Uyirukku Uyiraga () is a 2014 Indian Tamil-language film directed by Vijaya Manojkumar and produced by Kovaithambi. The film stars Sanjeev, Sharan, Preethi Das and Nandhana.

Cast 
 Sanjeev as Suriya
 Sharran as Karthik
 Preethi Das as Pinky
 Nandhana as Priya
 Prabhu as Rangasamy
 Sriranjani as Lakshmi
 Sathish as Karthik's friend

Production 
Uyirukku Uyiraga is the 25th film of Manoj Kumar and marks his return to directing after a sabbatical; with this film, he renamed himself Vijaya Manojkumar. It also marks the return of Kovaithambi to producing since Chembaruthi (1992); previously he launched a film named Yen Ippadi Mayakinay in 2008, which never released. The film, produced by Vendhar Productions, has cinematography by Anand Kumar. Punjabi woman Preethi Das plays a college girl in the film.

Themes 
Manojkumar stated that the theme of the film is education, and the "relationship between a father and his son. Many parents, fathers especially, think that their responsibility towards their children ends with providing them with good education and helping them settle in their chosen career. They feign indifference, or completely oppose it, when their kids fall in love. This film is all about how a father must help his kid if he's taken a wrong step in romance."

Soundtrack 
The soundtrack was composed by Santha Kumar. "Venum Venum", a gaana song written by Manojkumar, is sung by Velmurugan and Chinnaponnu. "Enakku Theriyamal" and "Kaaichal" are "romantic melodies". The Holi-themed "Jhoom Le", written by Snehan, includes Hindi lyrics, given its Uttaranchal setting.

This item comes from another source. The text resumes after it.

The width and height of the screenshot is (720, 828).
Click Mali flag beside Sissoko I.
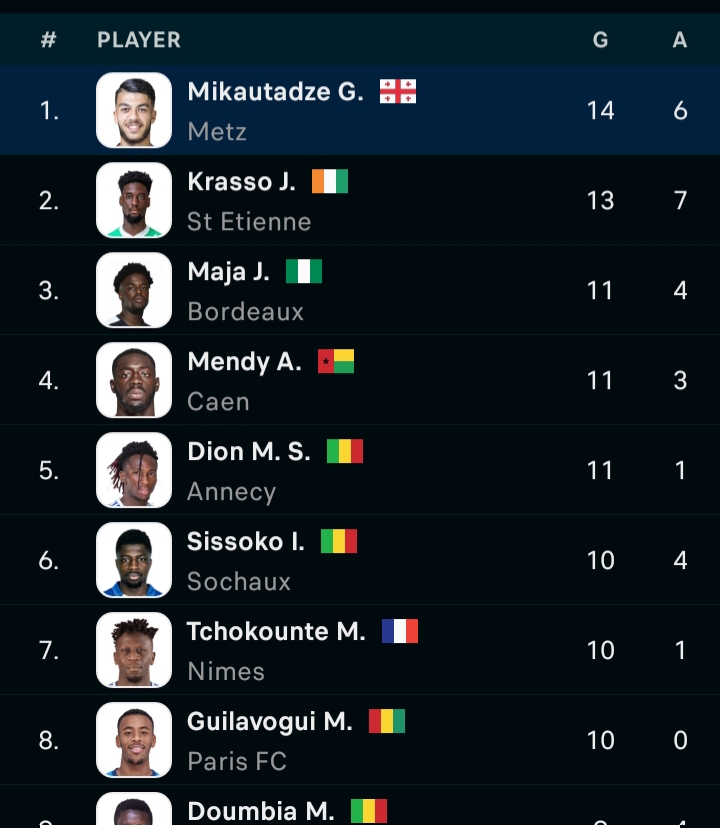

A song written by Gana Bala and sung by Sharran and Madhu was planned to be included in the film.

Reception 
Anupama Subramanian of Deccan Chronicle wrote, "Vijaya Manojumar is back after a gap wielding megaphone. Though he tries to impart a good message, the incoherent screenplay plays the spoilsport. While the first half is bland, post interval it picks up momentum." Maalai Malar too criticised the first half and said the second half was better, praised the music and Anand Kumar's cinematography, but concluded that the film overall lacked life.